Run away from this disposable pinball machine!
Stern doesn’t even readily acknowledge it ever existed, there is no service manual available (apparently it was never even written), the only way to access the bottom of the playfield is from underneath the game as it doesn’t flip up, it uses very early SPIKE boards which are probably NLA, and there is no parts# reference to aid in ordering repair parts in the future (which probably don’t exist anyway). Some of these issues could potentially be overcome by someone with experience, but a pinball newcomer would be much better served buying a game which is supported by the manufacturer and/or pin community, has full manuals available (very important when learning this stuff), and has parts that can be easily identified and replaced. Unfortunately, these “PIN” models don’t have much of a knowledge base around here because they are quite dismal overall and most of us avoided buying them.

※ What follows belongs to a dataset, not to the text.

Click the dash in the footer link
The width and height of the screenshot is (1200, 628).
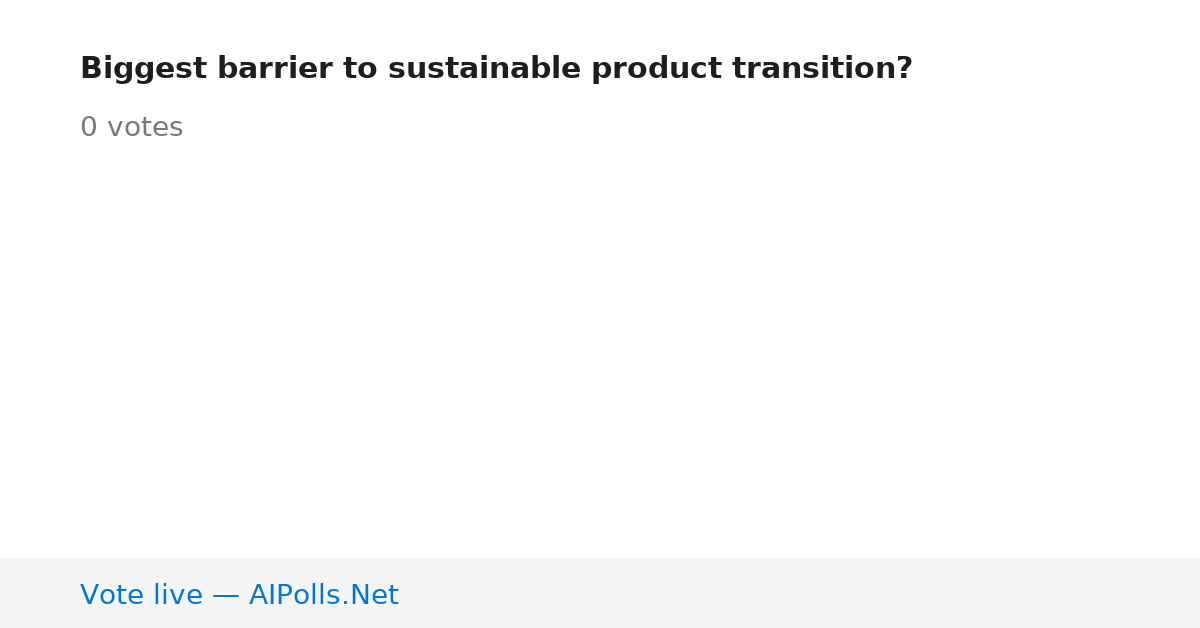point(226,596)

This game and the identical Transformers version were Stern’s early test-efforts at doing a “home” game on the cheap. They were meant to be sold in “gameroom” stores along with furniture, bar stuff, pool tables, and overpriced multicade games packed with bootlegged ROMs. The machines were far too compromised in a variety of ways to justify their cost vs. simply punching a bit higher for a legit Pro or a comparably priced used game, and by all appearances few were ultimately sold.
The Spiderman “Pin” that came next was a little better overall but still much too expensive for what it was (and is also seemingly neglected by Stern).
The current Star Wars “The Pin” seems to be a much better effort, but again, at a street price of $3900-4000 it just isn’t a good value considering all the $4k used games out there or even a new Pro at $5.5k. Also, they still haven’t posted a manual on their web site, which calls into question how truly committed they are to these games (writing service manuals takes significant effort and it would be reassuring to see that they were motivated to do so, a lack of effort in this regard would suggest Stern is taking the same half-assed approach they did toward the earlier Pin models).